It appears that we are spending too much to learn too little. Meanwhile, dramatic advances in online education make the virtual university an intriguing possibility rather than a futuristic dream.
Given these realities, a cynic might wonder, was it a wise career move for me to enter academic administration at this time?
Was the joy and honor I felt upon being named academic dean misplaced — something like the pride I felt some years ago upon investing in a Blackberry at precisely the time the iPhone emerged to destroy the Blackberry market?
Will MOOCs and online degrees render a residential Christian education obsolete?
Times of crisis, however, can have a clarifying effect. Perhaps higher education is in trouble in part because we have hitched our wagon to the idea that a college degree is the means to a better job and prosperity.
If that is all we are about, we shouldn’t blame people for being critical thinkers: why go into debt to learn the skills for a job that might not require a college degree in the first place?
The mission of Union University, however, has always been to place professional preparation in the larger vocational context of service to the kingdom of God and to the world in which God places us.
This preparation for a vocation of dual citizenship — of being active citizens of our varying communities and of the eternal city of God — is something that we cannot compromise even as we adapt our methods to a dramatically changing world.
Certainly, our educational practices will change, but the questions we must answer are how we will change and what principles will guide these changes.
As we continue to be “Excellence-driven, Christ-centered, People-focused, and Future-directed,” we need to consider how our educational practices measure up to these core values.

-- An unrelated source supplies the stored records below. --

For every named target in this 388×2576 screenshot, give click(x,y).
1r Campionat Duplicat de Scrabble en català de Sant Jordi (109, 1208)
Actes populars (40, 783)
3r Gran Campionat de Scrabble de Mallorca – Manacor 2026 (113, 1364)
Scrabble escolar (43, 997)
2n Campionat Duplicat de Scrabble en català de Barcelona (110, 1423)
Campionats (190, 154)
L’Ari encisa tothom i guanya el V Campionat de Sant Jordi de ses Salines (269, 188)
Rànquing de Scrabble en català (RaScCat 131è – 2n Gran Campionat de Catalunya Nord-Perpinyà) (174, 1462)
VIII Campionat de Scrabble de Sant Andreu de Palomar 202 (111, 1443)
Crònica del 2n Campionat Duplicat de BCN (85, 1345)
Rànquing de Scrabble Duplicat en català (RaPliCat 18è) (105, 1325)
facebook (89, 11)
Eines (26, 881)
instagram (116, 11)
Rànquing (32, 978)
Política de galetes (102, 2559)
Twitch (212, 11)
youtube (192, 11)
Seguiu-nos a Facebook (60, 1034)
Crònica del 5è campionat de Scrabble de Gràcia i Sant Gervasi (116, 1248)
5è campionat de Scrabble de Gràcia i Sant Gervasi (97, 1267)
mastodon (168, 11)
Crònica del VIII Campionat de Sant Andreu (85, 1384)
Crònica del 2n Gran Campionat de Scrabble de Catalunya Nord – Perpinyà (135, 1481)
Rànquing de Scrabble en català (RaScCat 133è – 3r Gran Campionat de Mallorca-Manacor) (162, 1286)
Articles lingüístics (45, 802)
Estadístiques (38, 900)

At its core, an excellent education takes place in the encounter between motivated students and outstanding teachers. What transpires is more than the mere transference of information.
Sometimes, it seems to me, the most strident calls for the virtual university treat knowledge as a commodity that can be more efficiently delivered electronically.
More than 160 years ago, Charles Dickens satirized this educational philosophy in “Hard Times” through the character of Thomas Gradgrind, who exclaimed, “In this life, we want nothing but Facts, sir; nothing but Facts!”
The speaker, and the schoolmaster … swept with their eyes the inclined plane of little vessels then and there arranged in order, ready to have imperial gallons of facts poured into them until they were full to the brim.
Whether it is the old-fashioned metaphor of children as vessels into which facts are to be poured or the high-tech metaphor of downloading information at the touch of a click, the same educational fallacy underlies this notion of education as the acquisition of knowledge certified by a diploma.
We have to do better than that. We’re after more than knowledge alone.
Our mission involves the pursuit of discernment, the development of good judgment, the cultivation of the virtues and the commitment to serve others in the name of Jesus.
One implication of a Christ-centered education is that we are called to incarnate our educational experience in community together. Community is hard to replicate virtually.
And, as a corollary to that idea, we can think of our incarnated relationships, as teachers and learners, as a kind of intellectual mentorship or intellectual discipleship, as we live out our academic vocations together.
Is this a foolish time to embark on an academic vocation? I don’t think so.
It is a time of tremendous opportunity as we think together about how we can live out our calling together as students, professors, staff and administrators in a changing world that desperately needs informed and discerning followers of Jesus.
John Netland is dean of the college of arts and sciences and professor of English.